Successive Flowering In Tropical Climates

Jaymer

Back-9-Guerrilla☠
Veteran
If a year round seasonal window is ongoing what is the natural occurring seed/grow/flower cycle like outdoors. Will you find plants that sprout, vegg, and flower randomly all throughout the year or do these climates induce spanning 11+ month sativas filling in the year.
 

hippydan

Member
You mean in places like Hawaii that have ~12hrs of light/day every day of the year? I'm pretty sure the plants will flower straight from seed if planted outdoors unless they are genetically set on a time frame and not hours of light/dark. If it's an issue you can always start your plants inside and move them outside when it's time to flower.
 

BlueGrassToker

Active member
Put your thinking caps on...how does a line that grows indigenous on the equator know to flower? Surely we don't think they just start flowering at sprout? -or do we?

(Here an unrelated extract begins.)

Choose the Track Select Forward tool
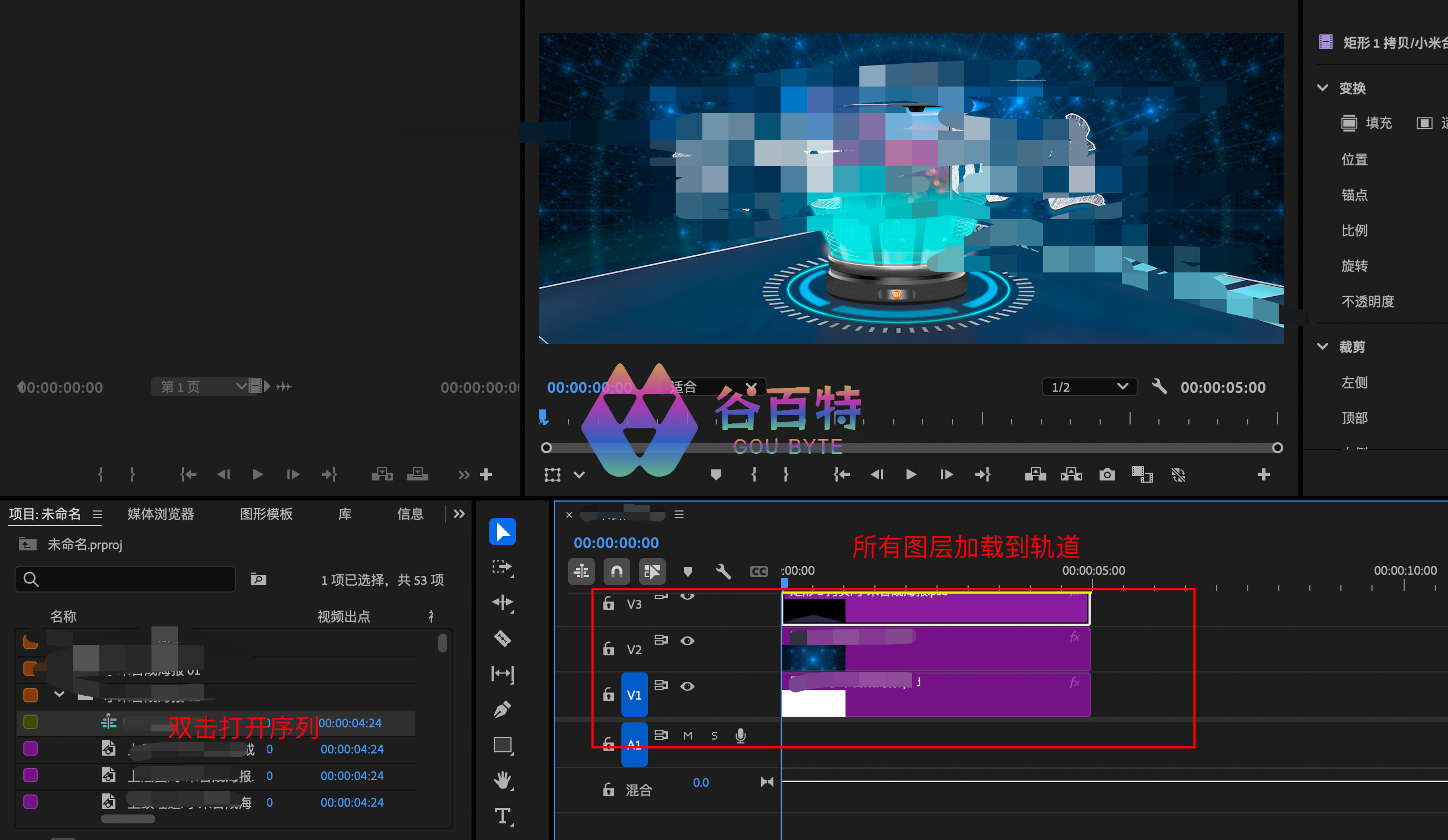The height and width of the screenshot is (840, 1448). click(502, 567)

fwiw there is very little variance between day hours and night hours year round on the equator.
 

purple clouds

Well-known member
Veteran
there are couple different factors. the age of the plant, most colombians won't flower till they are 3 months old. the zamal likes to flower when its roots come into contact with something it can't grow through. some plants will reveg during the rain season cause they get more nitrogen with all of the extra rain.
 

Weezard

Hawaiian Inebriatti
Veteran
Good point!

Good point!

there are couple different factors. the age of the plant, most colombians won't flower till they are 3 months old. the zamal likes to flower when its roots come into contact with something it can't grow through. some plants will reveg during the rain season cause they get more nitrogen with all of the extra rain.

That, and just a little north or south of the equator we get the advantage of 2 growing seasons.
A short Winter season that is a good time to grow for seed stock and a long Summer season second to none where you can grow trees.
Getting Sativa-leaning strains to re grow is easy here.
Tossed this one out in February with a few leaves left near the base.
early spring.jpg

For Tropical grow info, look up "Old Haole".
This is an almost magical place to grow weed.